Wednesday, 9 April 2008

Defeat in War

Watching General Petraeus give the annual Iraq war update reminded me that his counterpart from 40 years ago, General Westmoreland, didn’t have such a central political role. The cabinet ministers and White House advisors to Presidents Johnson and Nixon did, and Dean Rusk and Robert McNamara, then later Melvin Laird and Henry Kissinger, had to trudge regularly up to Capitol Hill to explain to legislators what they were doing in Vietnam.

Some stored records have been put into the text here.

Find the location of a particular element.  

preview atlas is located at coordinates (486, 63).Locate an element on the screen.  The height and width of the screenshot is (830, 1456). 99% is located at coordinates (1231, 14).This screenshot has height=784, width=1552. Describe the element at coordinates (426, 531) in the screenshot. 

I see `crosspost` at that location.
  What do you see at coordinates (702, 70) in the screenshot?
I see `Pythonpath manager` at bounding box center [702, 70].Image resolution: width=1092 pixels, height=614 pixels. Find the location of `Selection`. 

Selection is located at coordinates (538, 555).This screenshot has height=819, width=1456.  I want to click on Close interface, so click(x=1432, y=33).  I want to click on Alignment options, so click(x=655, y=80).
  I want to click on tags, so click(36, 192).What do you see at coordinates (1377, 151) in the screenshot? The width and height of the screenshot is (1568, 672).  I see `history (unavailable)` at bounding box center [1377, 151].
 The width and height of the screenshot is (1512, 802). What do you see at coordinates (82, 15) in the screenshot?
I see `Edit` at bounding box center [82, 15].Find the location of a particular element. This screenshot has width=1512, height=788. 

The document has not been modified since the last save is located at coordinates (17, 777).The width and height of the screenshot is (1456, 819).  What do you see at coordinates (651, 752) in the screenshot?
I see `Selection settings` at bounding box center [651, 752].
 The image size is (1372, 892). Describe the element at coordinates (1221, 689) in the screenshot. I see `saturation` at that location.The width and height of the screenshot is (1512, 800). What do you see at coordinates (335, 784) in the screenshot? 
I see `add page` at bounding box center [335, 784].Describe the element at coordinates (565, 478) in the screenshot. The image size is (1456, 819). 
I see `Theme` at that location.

One particularly hostile bloc back in the late 1960s was comprised of the recalcitrant southern segregationists like Fulbright of Arkansas and Stennis of Mississippi who regularly put Johnson’s people’s feet to the fire, no doubt feeling little sympathy for the president who had sided with Martin Luther King against them.

They also expressed remorse—something making a comeback on Capitol Hill these days—about being bamboozled into supporting the Gulf of Tonkin resolution that gave Johnson his war-making authority, disguised as authorization to respond quickly to attacks at sea. Ah, the lessons of history—I guess Biden, Edwards and Hillary C all skipped that chapter.

But I don’t recall seeing the uniformed guys playing such a role in defending state policy back then, which probably is an indication of Johnson’s continued credibility, despite everything, compared to Bush’s team at Fantasyland. Since W’s folks can’t be taken seriously, all that’s left is to wheel out a guy with high sidewalls and every hair in place to hold back the deluge of dissent and disbelief in hopes that the metallic lustre on his epaulettes will hypnotize the critics.

Then what? As the miserable, failed exercise grinds on year after year with no resolution, the military weakening steadily and the economic impact finally kicking in, where is the next firewall to put off the inevitable reckoning? What happens when the no-peace, no-victory status quo becomes untenable? Nixon’s solution was multifaceted: murderous bombardment, escalation into neighboring Cambodia, ‘Vietnamization’ (or leave the mess to the locals), then interminable negotiations and finally the inescapable retreat presided over by Gerald Ford, the accidental president. If that scenario is any guide, this war story has many chapters yet to run.